BEGIN Records to use
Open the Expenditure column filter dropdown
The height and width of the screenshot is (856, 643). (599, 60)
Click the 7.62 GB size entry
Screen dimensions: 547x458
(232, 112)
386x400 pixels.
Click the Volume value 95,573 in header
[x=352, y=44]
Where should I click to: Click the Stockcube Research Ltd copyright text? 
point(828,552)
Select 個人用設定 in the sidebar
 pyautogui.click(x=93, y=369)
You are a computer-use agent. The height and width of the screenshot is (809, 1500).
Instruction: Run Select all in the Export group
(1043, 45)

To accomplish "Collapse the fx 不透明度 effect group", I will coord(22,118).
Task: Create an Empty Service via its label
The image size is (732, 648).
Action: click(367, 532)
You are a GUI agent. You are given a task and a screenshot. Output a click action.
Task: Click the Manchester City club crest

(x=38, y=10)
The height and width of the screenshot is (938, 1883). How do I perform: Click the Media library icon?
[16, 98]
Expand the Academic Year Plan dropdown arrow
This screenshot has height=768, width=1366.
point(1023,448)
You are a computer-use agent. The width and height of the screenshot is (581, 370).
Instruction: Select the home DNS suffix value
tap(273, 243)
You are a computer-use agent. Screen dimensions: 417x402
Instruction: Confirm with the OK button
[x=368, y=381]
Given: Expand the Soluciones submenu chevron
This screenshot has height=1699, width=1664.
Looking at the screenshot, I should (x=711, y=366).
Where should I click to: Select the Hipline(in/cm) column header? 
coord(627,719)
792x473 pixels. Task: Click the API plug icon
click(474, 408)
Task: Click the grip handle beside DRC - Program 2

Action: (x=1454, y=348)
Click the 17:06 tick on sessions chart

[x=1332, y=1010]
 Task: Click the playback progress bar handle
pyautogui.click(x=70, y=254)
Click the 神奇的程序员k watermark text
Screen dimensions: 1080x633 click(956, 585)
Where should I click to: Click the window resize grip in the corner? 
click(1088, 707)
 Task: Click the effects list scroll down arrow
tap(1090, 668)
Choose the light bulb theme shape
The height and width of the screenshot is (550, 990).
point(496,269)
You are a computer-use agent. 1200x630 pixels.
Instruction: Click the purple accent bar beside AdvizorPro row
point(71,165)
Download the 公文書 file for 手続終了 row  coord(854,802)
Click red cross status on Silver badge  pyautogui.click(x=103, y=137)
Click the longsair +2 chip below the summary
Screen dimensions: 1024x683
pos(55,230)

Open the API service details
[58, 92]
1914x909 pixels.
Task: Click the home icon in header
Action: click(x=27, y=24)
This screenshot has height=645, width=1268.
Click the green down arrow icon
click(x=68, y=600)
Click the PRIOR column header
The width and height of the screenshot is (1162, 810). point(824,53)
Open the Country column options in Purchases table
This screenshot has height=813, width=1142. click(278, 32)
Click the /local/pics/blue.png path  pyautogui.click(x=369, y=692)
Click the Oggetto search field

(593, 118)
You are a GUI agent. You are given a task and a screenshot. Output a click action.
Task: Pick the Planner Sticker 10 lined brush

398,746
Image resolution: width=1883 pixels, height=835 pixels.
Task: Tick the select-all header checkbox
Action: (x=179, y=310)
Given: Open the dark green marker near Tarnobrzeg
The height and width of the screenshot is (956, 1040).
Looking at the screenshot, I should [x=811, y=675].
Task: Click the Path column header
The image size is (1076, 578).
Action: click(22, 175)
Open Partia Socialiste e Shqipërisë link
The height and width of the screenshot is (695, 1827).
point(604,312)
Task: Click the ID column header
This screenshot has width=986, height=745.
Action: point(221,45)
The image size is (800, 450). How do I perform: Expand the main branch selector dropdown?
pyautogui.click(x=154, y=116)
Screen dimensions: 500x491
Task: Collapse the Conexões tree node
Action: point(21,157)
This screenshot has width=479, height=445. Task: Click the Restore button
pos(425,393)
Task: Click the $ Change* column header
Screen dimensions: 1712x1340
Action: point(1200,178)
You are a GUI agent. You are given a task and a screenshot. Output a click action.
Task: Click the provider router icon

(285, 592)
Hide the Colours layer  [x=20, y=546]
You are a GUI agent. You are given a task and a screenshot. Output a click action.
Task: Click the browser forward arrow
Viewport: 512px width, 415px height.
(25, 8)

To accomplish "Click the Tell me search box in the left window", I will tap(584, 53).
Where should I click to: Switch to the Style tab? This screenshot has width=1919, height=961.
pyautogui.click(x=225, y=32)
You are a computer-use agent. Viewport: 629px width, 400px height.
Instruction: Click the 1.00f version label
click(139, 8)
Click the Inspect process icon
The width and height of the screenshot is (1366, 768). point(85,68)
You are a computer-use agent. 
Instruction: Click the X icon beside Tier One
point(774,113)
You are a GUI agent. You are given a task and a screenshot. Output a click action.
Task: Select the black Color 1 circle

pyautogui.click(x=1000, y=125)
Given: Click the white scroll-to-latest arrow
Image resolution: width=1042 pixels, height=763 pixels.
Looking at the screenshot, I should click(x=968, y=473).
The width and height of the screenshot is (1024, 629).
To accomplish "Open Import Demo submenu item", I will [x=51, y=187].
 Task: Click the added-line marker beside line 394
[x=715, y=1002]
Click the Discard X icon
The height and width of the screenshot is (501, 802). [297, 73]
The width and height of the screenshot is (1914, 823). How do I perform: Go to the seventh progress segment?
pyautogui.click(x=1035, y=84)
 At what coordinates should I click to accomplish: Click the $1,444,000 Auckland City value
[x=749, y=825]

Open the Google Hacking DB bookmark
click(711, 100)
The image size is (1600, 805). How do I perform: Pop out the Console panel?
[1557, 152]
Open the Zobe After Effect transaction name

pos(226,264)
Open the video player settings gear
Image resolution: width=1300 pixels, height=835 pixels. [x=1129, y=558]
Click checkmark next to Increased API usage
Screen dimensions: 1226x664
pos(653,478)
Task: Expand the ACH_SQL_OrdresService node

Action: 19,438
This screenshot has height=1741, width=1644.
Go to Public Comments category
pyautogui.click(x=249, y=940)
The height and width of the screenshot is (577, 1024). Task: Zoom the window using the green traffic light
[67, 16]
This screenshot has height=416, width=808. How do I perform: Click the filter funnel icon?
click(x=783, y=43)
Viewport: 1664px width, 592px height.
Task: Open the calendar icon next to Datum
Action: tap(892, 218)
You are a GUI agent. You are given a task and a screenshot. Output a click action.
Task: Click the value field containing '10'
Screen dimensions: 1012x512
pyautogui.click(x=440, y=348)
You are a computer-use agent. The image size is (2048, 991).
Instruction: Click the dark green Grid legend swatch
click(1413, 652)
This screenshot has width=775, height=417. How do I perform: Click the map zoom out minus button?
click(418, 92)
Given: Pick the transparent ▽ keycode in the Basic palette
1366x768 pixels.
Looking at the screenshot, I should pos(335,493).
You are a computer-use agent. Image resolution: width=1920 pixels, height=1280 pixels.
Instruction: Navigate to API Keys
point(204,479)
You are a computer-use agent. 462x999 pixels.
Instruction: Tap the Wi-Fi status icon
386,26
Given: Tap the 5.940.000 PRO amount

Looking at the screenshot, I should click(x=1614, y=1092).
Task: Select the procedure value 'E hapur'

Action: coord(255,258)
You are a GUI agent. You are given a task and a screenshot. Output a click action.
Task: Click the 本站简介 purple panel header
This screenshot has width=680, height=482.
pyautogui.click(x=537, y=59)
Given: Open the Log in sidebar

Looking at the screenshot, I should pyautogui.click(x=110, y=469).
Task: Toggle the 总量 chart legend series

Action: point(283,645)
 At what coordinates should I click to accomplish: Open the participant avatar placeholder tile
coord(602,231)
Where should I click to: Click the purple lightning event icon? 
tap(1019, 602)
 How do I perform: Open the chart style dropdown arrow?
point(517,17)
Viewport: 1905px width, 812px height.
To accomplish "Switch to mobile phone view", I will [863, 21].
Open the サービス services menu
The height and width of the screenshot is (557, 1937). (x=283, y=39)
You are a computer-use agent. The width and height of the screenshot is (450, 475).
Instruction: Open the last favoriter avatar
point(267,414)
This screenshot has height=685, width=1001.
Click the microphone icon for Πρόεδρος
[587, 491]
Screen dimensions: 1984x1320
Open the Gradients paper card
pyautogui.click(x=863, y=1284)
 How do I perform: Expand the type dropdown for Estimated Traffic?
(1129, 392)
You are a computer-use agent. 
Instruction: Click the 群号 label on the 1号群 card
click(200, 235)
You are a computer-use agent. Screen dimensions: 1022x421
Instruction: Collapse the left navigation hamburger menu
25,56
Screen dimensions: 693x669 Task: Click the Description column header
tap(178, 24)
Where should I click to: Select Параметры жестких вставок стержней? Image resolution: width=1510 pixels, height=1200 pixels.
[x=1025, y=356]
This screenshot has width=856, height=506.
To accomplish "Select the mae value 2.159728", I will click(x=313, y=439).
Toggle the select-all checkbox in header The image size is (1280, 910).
END Records to use
- **Your assignment**
Only lines containing the string "submenu" are needed. Pull each of them out of the records above.

- **Result for this exercise**
Given: Expand the Soluciones submenu chevron
To accomplish "Open Import Demo submenu item", I will [x=51, y=187].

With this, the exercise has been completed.